February 25, 2009 (CHICAGO) Many parents, teachers and students addressed the board, pleading for their schools to remain open.

Click here to see the list of CPS schools slated for closure, consolidation or re-organization.

After Wednesday's vote, hundreds of frustrated parents, students and teachers marched from the CPS headquarters to the Thompson Center. They want state legislators to approve a one year moratorium on school closings - essentially stopping the CPS process.

"We're going to fight this to the end, because these are my children," said Jessica Contreras, Carpenter parent who supports the moratorium.

"I believe it would be fundamentally wrong to stop the process where it is today...put a moratorium on this process and make kids in the low performing schools continue to go to the those schools for years. Every year, they go to those schools, they are losing a year of academic attainment," said Ron Huberman, Chicago Public Schools CEO.

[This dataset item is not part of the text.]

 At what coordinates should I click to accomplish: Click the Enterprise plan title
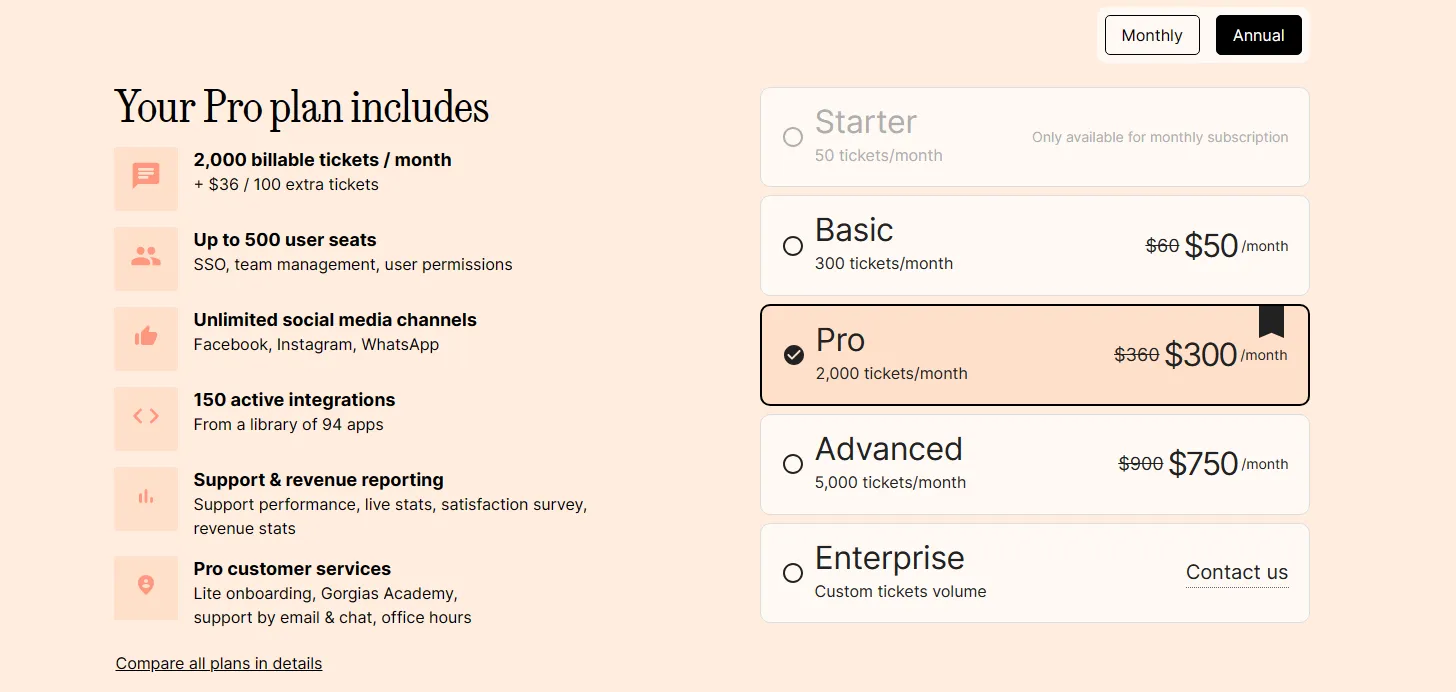coord(889,558)

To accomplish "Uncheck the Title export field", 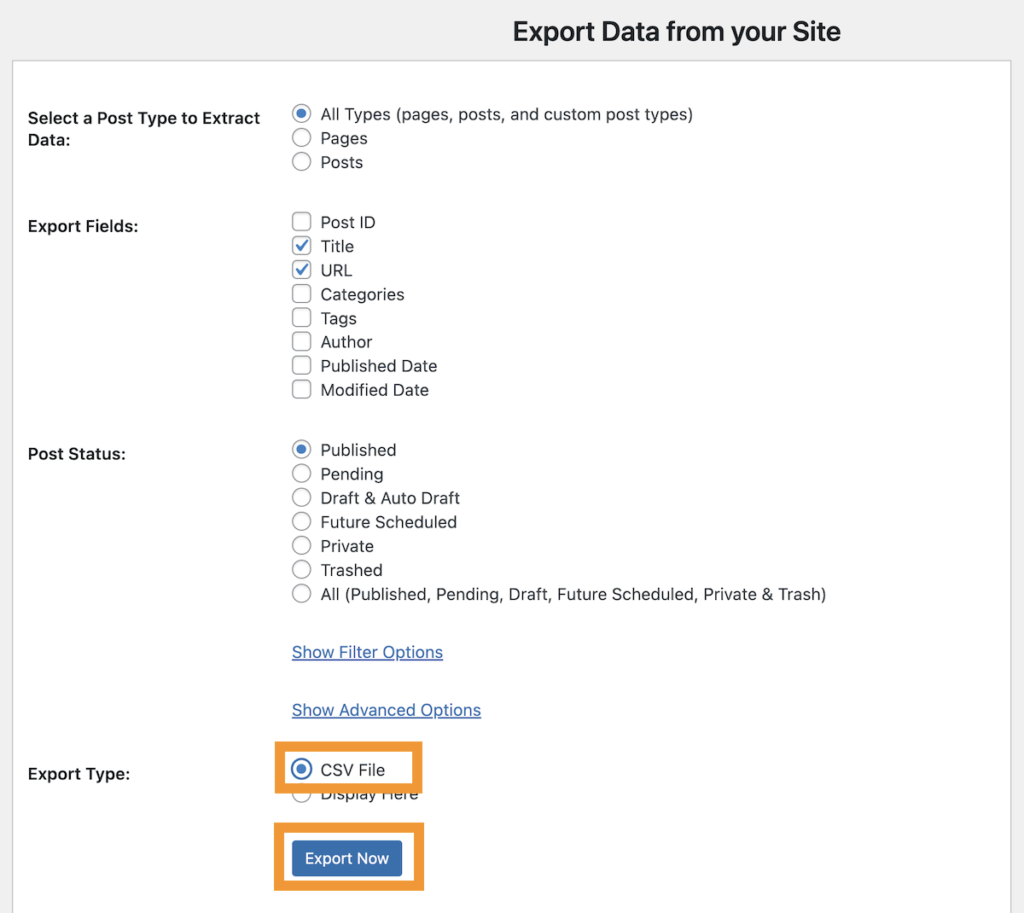I will coord(301,245).
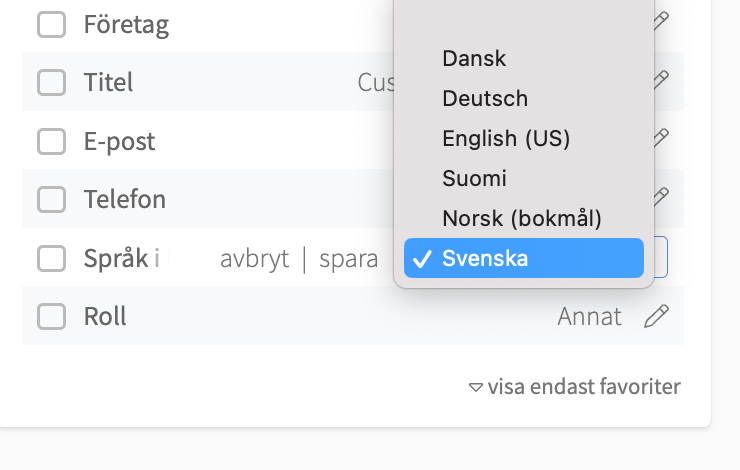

The re-organization of the schools is part of the controversial Renaissance 2010 plan to consolidate schools with low attendance and failing grades.

On Wednesday afternoon, the Chicago school board voted unanimously to close down, consolidate, phase out or turn around 16 failed schools.

The decision came after dozens of people protested on Wednesday afternoon and early Wednesday morning. They pitched tents on Clark Street in the Loop. The Grassroots Education Movement, made up of parents, faculty and community groups staged an all-night protest outside of Chicago Public Schools headquarters.

"You are throwing them out like they're yesterday's trash. You can't do that. Please have a conscience," one parent told the board.

Sixteen schools are on the list to be closed, consolidated, phased out or turned around. Low test scores or enrollment is why officials say Abbot Elementary is on the list. The South Side school's parents made one last pitch to keep their school open.

"The bottom line, it's not all about numbers. It's about children," said Carol Hardin, Abbott School principal.

"Give them more time. Don't close the school," said Lucille Floyd, parent.

Many are calling for a moratorium on school closings. Marilyn Stewart, president of the Chicago Teachers Union, says the process to decide which schools make the list is not a fair or transparent one.

"That's why they should have a moratorium - to have an outside organization assess what they're doing," said Stewart.

Stewart says her statistics show students that move from school to school lose four to six months in the closure process. But incoming CPS CEO Ron Huberman says, while he is open to improving the process, he is against the moratorium.

"It is unfair to make those kids in the low-performing schools wait while we debate the research," said Huberman.